- Material supplied

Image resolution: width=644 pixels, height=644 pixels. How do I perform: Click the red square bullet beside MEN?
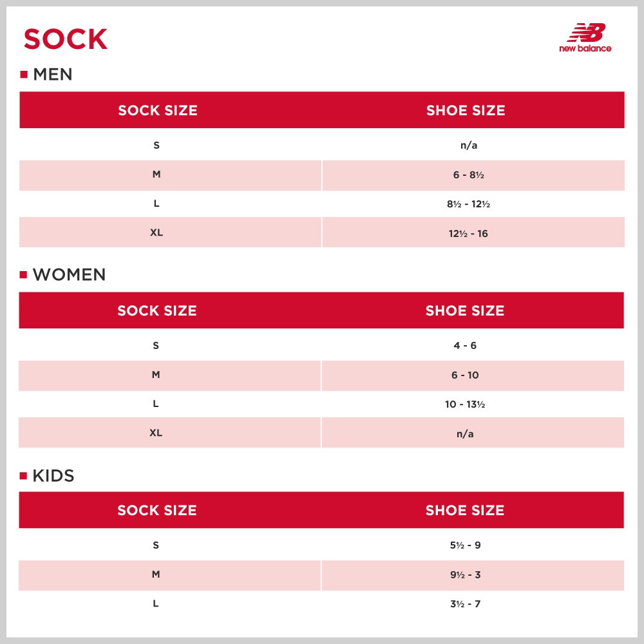click(x=24, y=75)
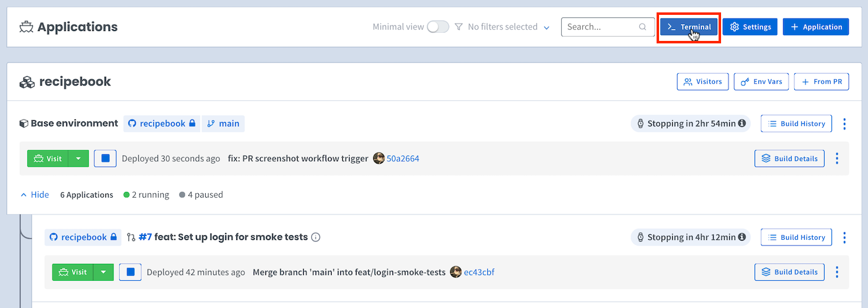Screen dimensions: 868x308
Task: Toggle the Minimal view switch
Action: (438, 27)
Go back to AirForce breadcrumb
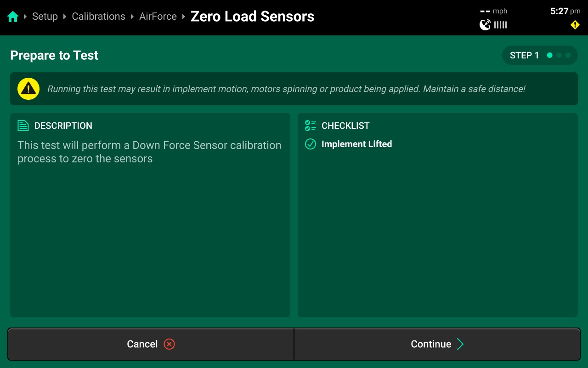Viewport: 588px width, 368px height. [158, 17]
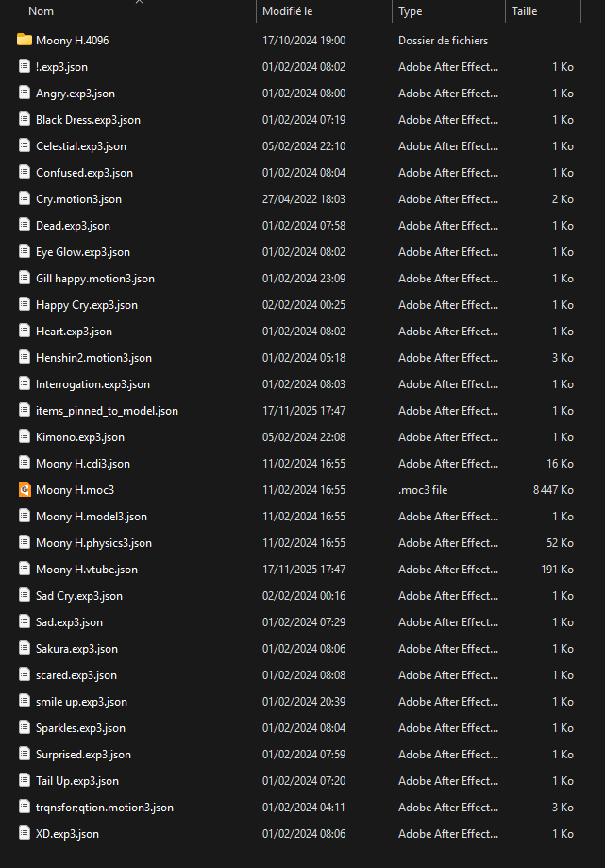
Task: Sort by the Nom column header
Action: coord(41,12)
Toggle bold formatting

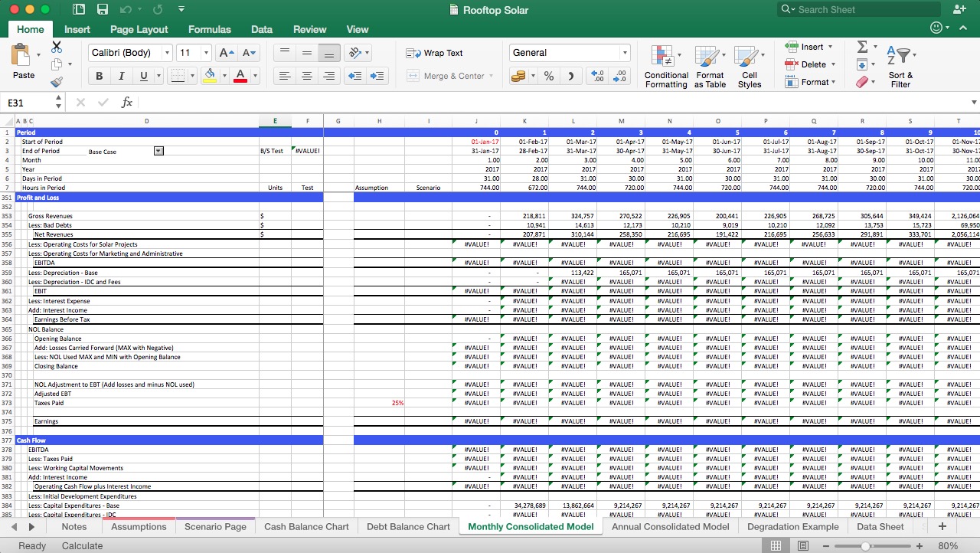(99, 76)
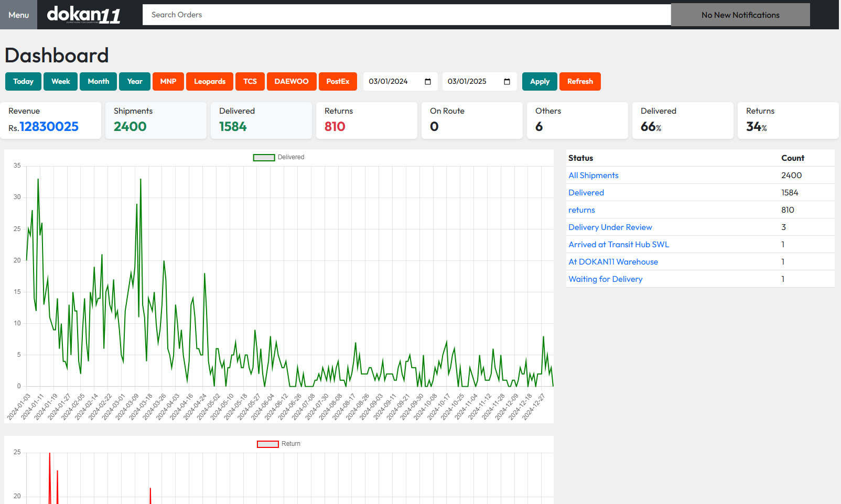
Task: Select the Year time range
Action: tap(135, 82)
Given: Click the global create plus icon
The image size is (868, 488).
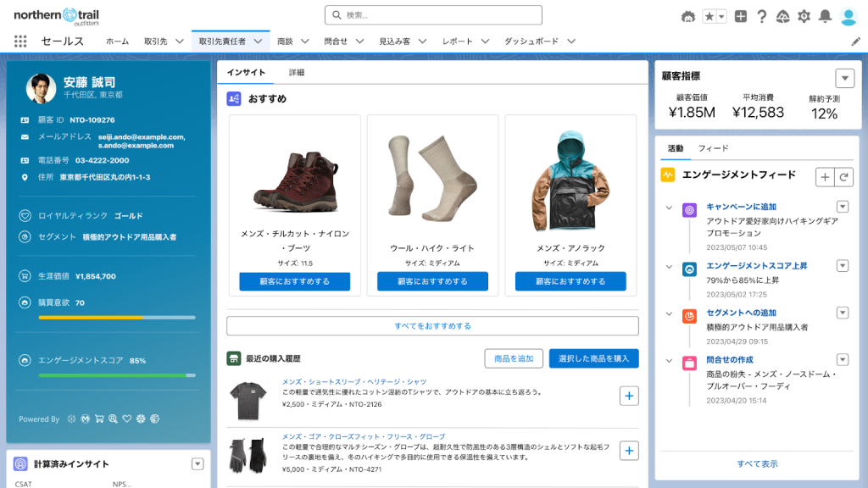Looking at the screenshot, I should [741, 16].
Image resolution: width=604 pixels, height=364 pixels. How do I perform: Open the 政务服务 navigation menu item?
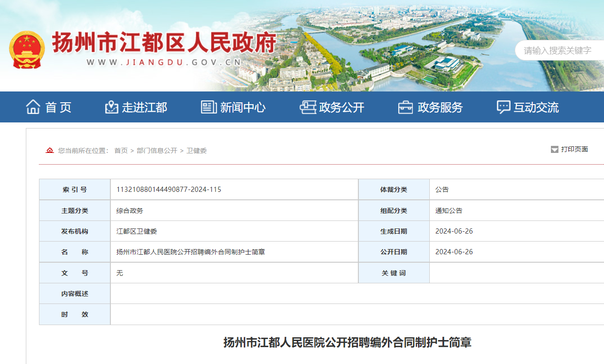(440, 107)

- Brief
Give back every entry verbatim. No pictures belong in the copy.

- Exercise output
Image resolution: width=644 pixels, height=644 pixels. How do I perform: Click the red square bullet beside MEN?
click(x=24, y=75)
Screen dimensions: 868x308
Task: Toggle the Minimal view switch
Action: (438, 27)
Go back to AirForce breadcrumb
Viewport: 588px width, 368px height. [158, 17]
Task: Sort by the Nom column header
Action: coord(41,12)
Toggle bold formatting

(99, 76)
Task: Select the Year time range
Action: tap(135, 82)
Given: Click the global create plus icon
The image size is (868, 488).
Looking at the screenshot, I should [741, 16].
Image resolution: width=604 pixels, height=364 pixels. How do I perform: Open the 政务服务 navigation menu item?
(440, 107)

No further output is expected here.